Copy Attributes
When CopyAttributes = true, Facette copies data annotation and validation attributes from source properties to the generated DTO properties.
Usage
public class Employee
{
[Required]
[StringLength(100)]
public string FirstName { get; set; } = "";
[EmailAddress]
public string Email { get; set; } = "";
}
[Facette(typeof(Employee), "SocialSecurityNumber",
CopyAttributes = true)]
public partial record EmployeeDto;
The generated DTO will include the same attributes:
public partial record EmployeeDto
{
[Required]
[StringLength(100)]
public string FirstName { get; init; }
[EmailAddress]
public string Email { get; init; }
}
This is useful for API validation — your DTOs automatically inherit the validation rules defined on your domain models.
Verifying at runtime
var attrs = typeof(EmployeeDto).GetProperty("FirstName")!
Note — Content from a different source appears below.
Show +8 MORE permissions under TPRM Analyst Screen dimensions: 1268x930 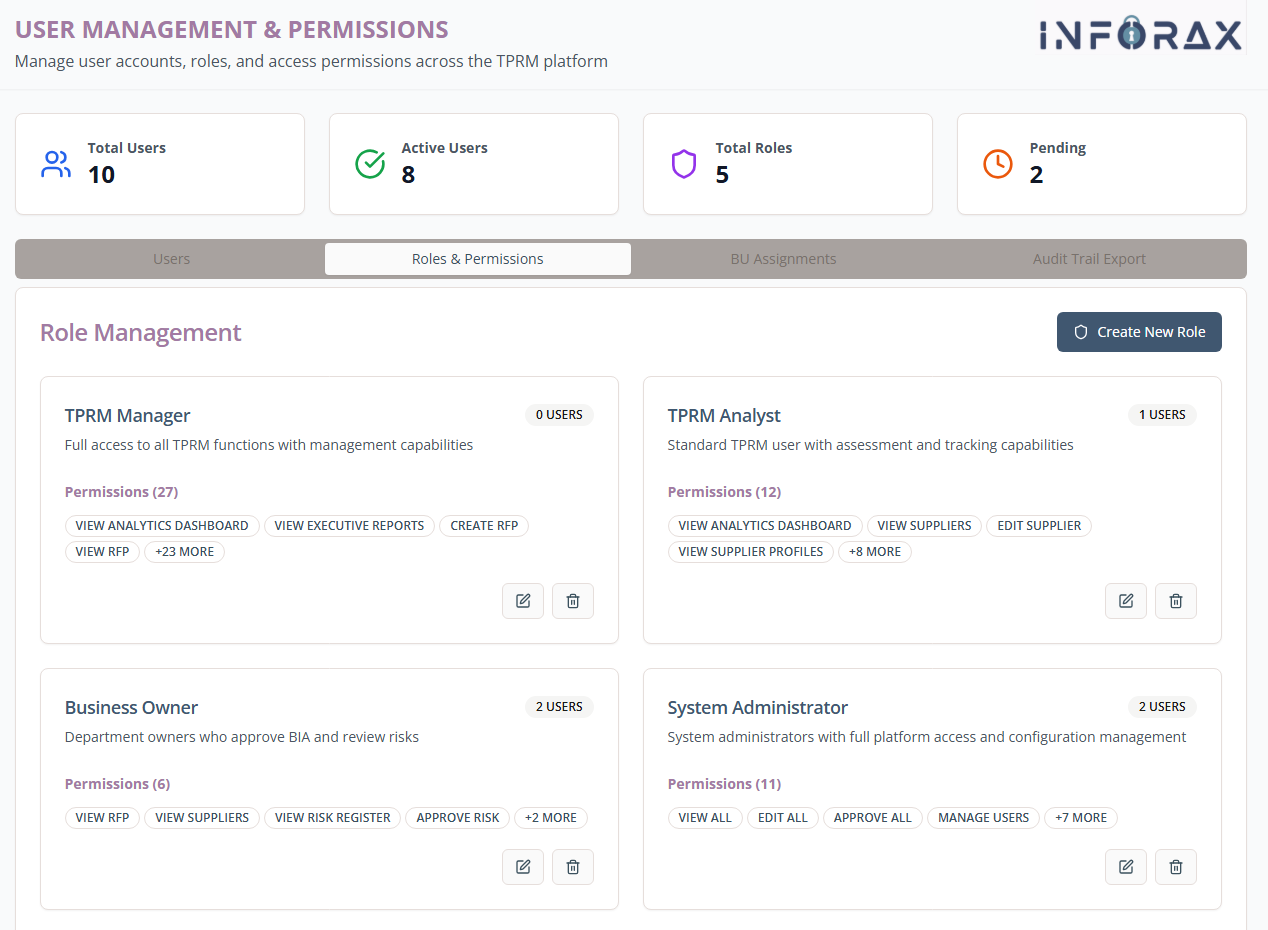tap(875, 551)
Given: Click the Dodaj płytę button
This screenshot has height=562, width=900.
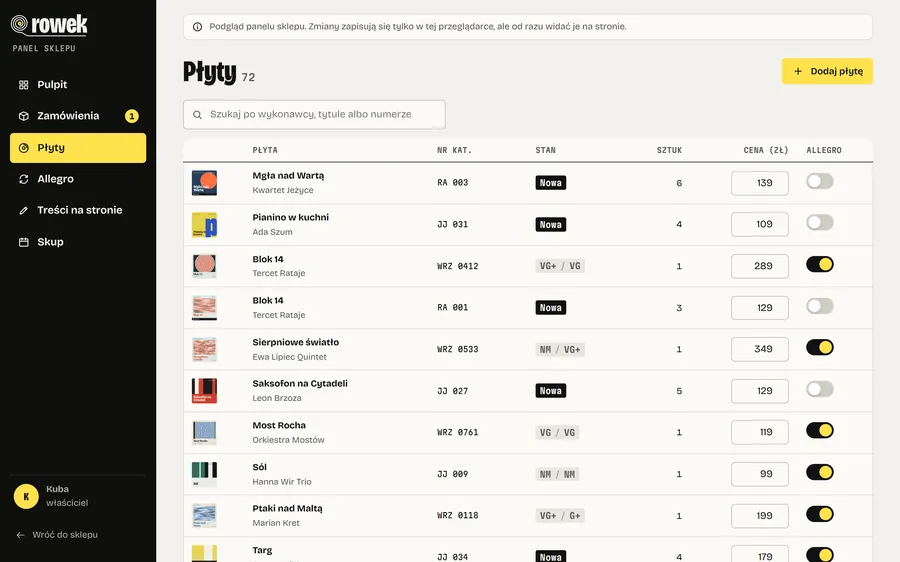Looking at the screenshot, I should 827,71.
.GetCustomAttributes(false);
// Contains: RequiredAttribute, StringLengthAttribute
Skipped attributes
Some attributes cannot be fully reconstructed at compile time (e.g., attributes with complex constructor arguments or non-constant property values). When Facette encounters these, it skips them and emits FCT012 as an informational diagnostic.
Attributes from certain system namespaces (like System.Runtime.CompilerServices) are also excluded to avoid noise.
When to use
- API DTOs — share validation attributes between model and DTO without duplication
- Swagger/OpenAPI — copied attributes are picked up by schema generators
- FluentValidation interop — if your validators inspect data annotations
When not to use
If your DTO validation rules differ from your domain model, keep CopyAttributes = false (the default) and define attributes manually on the DTO.